If your child seems to constantly have the sniffles or sneezes a lot, he or she may have allergic rhinitis. This is an allergic reaction that occurs in the nasal passages and sinuses of people who are sensitive to specific allergens, such as pet dander, pollen, mold, and dust mites.
Compounding the concern is the fact that many people who have allergic rhinitis are also prone to other allergic reactions, such as asthma. Fortunately, there are tests and treatments available for allergic rhinitis, which may help your little one breathe better and feel better. Here's what you need to know.
Allergy testing to determine which allergen is causing problems
It's incredible that these allergens, some of which are so small they can only be seen with a microscope, can cause allergic people's sinuses to produce enough histamine to make breathing through the nose difficult. Because of this, you won't be able to identify the allergens that are causing your child's allergic reactions. Fortunately, an allergy doctor (immunologist) can test your child to determine what they are sensitive to.
First, the allergy doctor will perform a physical examination and get a detailed history of your child's health and your environment at home and other places where your child has had allergic reactions. He or she will use that information to determine which allergens to include in skin prick testing. To do this testing, the doctor will place a minuscule amount of the suspect allergens in small prick marks on your child's skin. The size of the resulting marks will indicate whether or not your child is allergic to the various allergens and to what extent.
Depending on the age of your child and the protocols in place at the doctor's office, you may be able to hold your child in your lap while the skin prick test is taking place. Be sure to ask the receptionist about which types of medications to avoid before the testing procedure. False readings could occur when an antihistamine is in the body, even if it's a small amount.
Treatment to alleviate symptoms and control reactions
The doctor will use the test results to determine an appropriate treatment plan. Of course, alleviating the current symptoms is the first thing that will need to be taken care of. This can be done with antihistamine-containing nasal sprays, such as fluticasone nasal spray, and oral antihistamine products. Click here for info on these products. Once the symptoms are alleviated, the allergist can determine a management plan to prevent the return of symptoms by using medication.
The number one key thing to do is to remove as much of the offending allergen(s) from the home as possible, particularly in your child's bedroom where he or she spends the majority of consecutive hours. If possible, remove carpeting and replace it with hard flooring because carpeting can easily trap allergens. Draperies in the bedroom should be avoided as they also trap allergens.

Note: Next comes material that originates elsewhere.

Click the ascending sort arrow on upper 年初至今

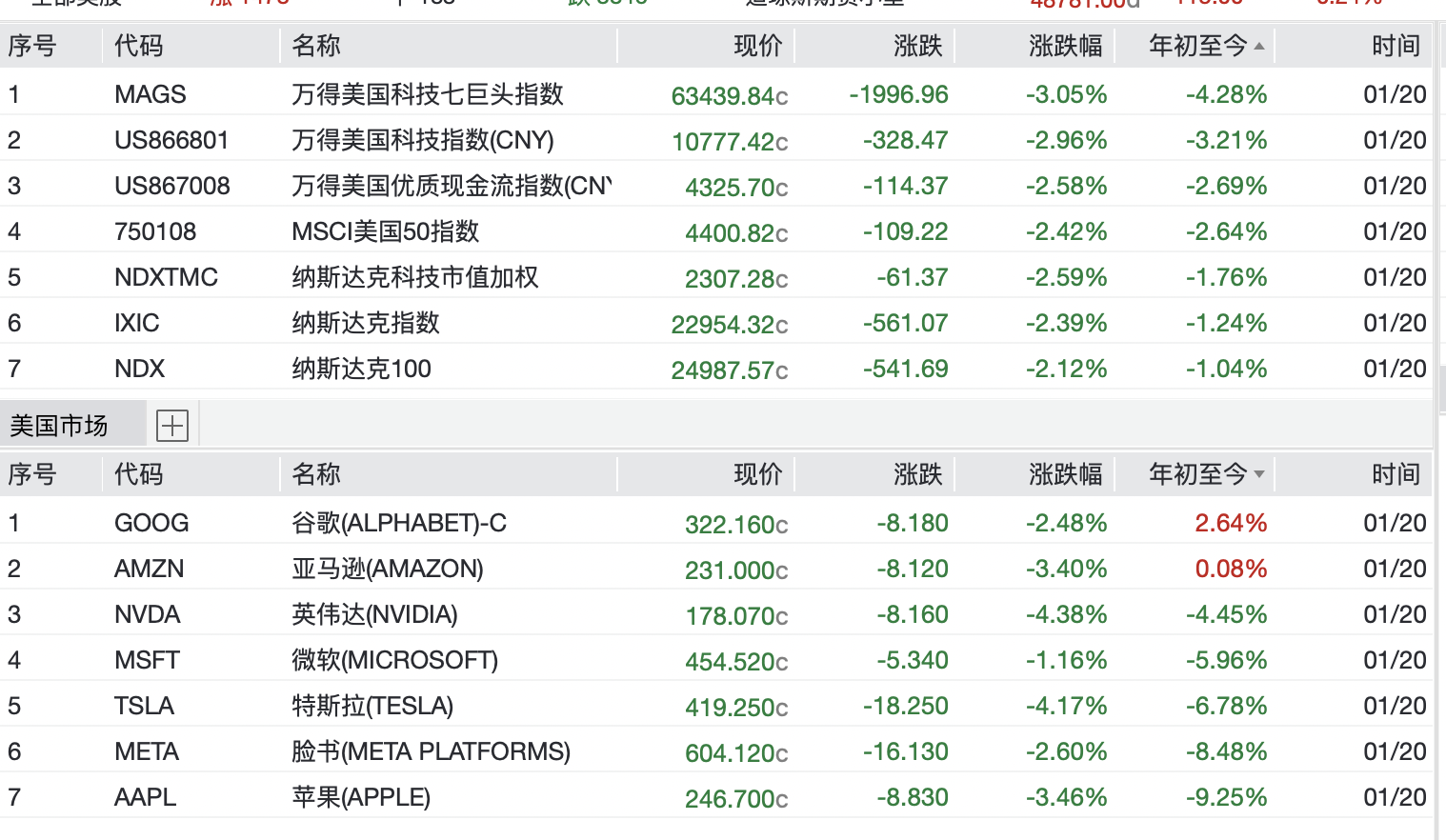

Consider installing a whole-house HEPA filter. If that's not possible due to finances or you live in a rental unit, there are room-sized HEPA air cleaners that can help reduce the amount of allergens in the home. The allergist may give you recommendations of the types of air filters that can benefit your child the most based on their particular allergy.
It's a good idea to not have your child in the home while these modifications are taking place due to the amount of allergens that can get kicked up, particularly regarding dust mites and mold spores. If you are unable to do this, make sure your child has their preventative medication in full doses around the clock until the dust settles, so to speak, particularly their fluticasone nasal spray, which blocks histamine from releasing.